■ **PROBLEM TO SOLVE**
Please transcribe exactly the line that holds "Task: Click the" and all lines that follow it to the end of the records below, omitting any pictures.

(Stored data)
====

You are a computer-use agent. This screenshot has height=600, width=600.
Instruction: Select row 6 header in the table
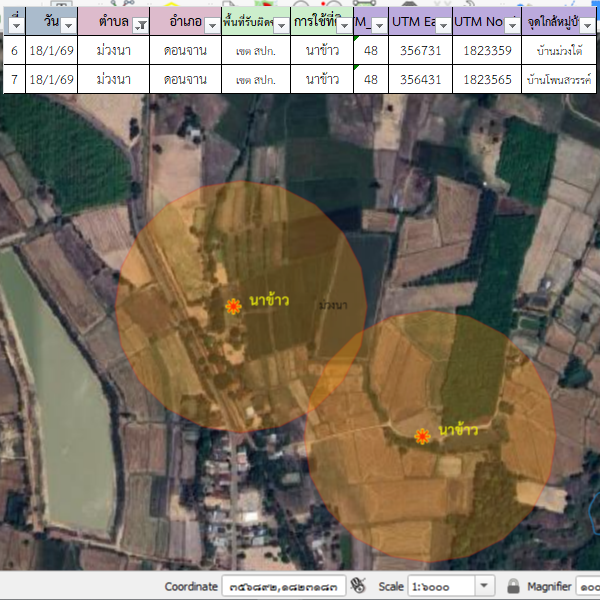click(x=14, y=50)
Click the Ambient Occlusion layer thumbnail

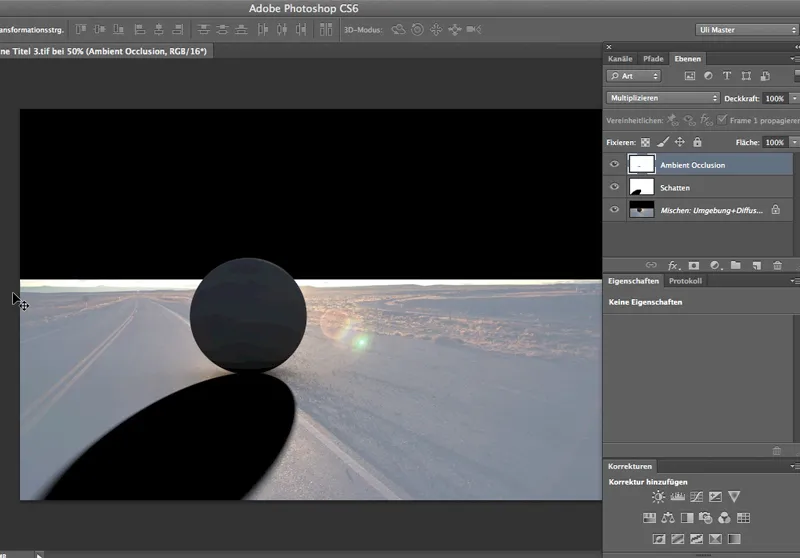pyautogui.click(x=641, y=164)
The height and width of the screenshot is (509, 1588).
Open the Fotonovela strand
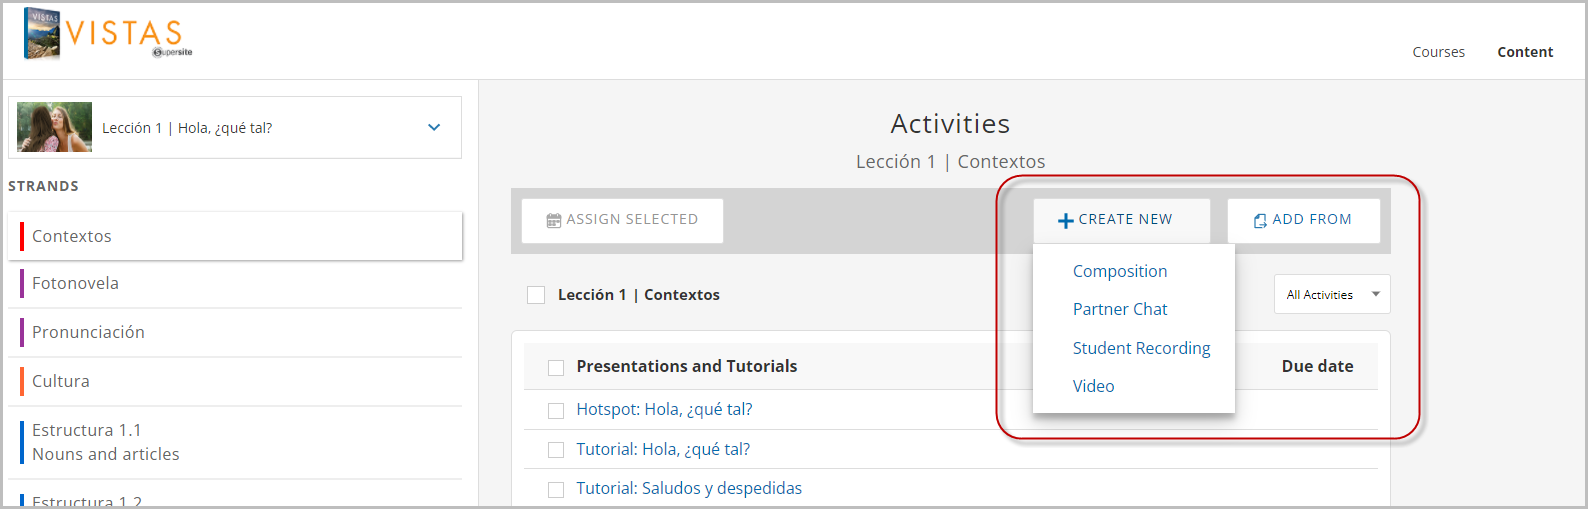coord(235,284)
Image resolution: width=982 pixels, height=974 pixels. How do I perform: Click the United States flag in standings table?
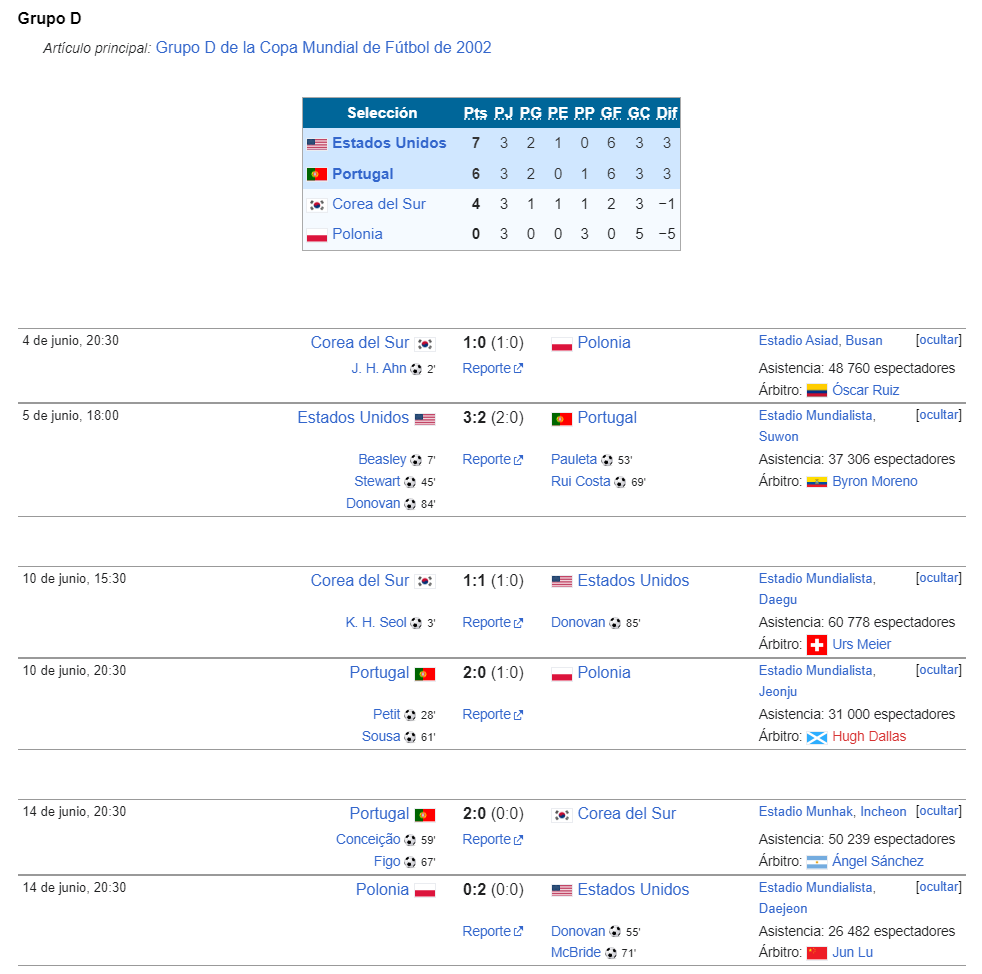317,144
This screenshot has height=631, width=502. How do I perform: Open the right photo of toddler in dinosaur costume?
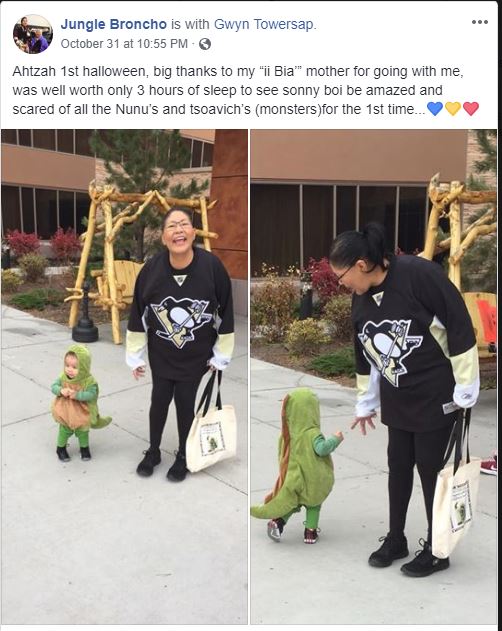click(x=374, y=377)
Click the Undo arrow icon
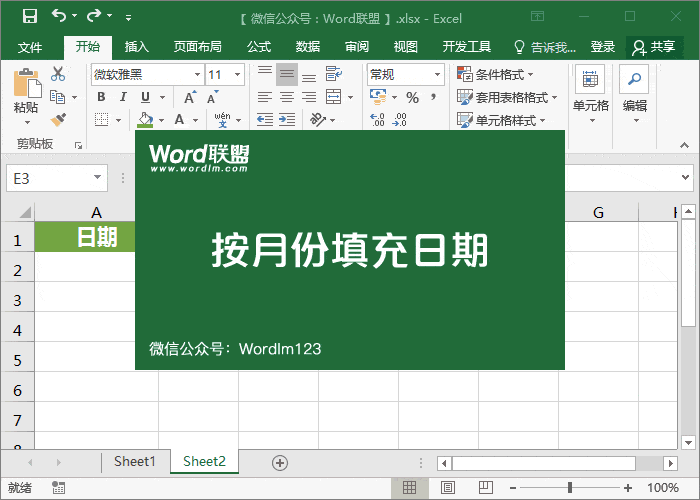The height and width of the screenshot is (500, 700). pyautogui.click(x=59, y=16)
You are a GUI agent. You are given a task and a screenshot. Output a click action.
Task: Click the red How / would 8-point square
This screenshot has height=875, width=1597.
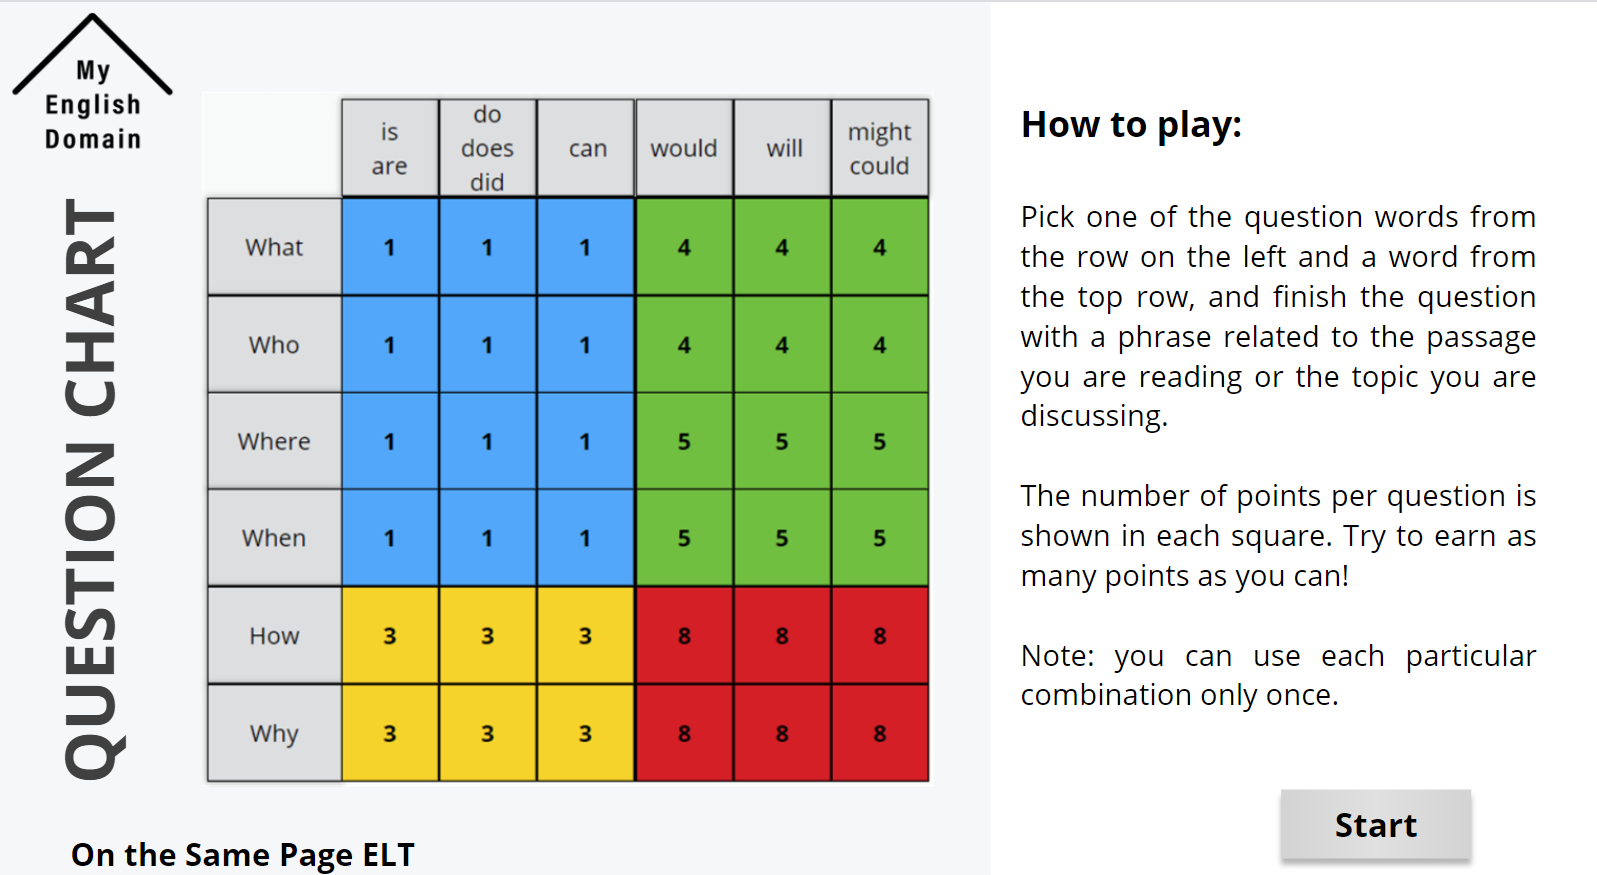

====

■ **EXERCISE RESULT**
Task: Click the red How / would 8-point square
This screenshot has height=875, width=1597.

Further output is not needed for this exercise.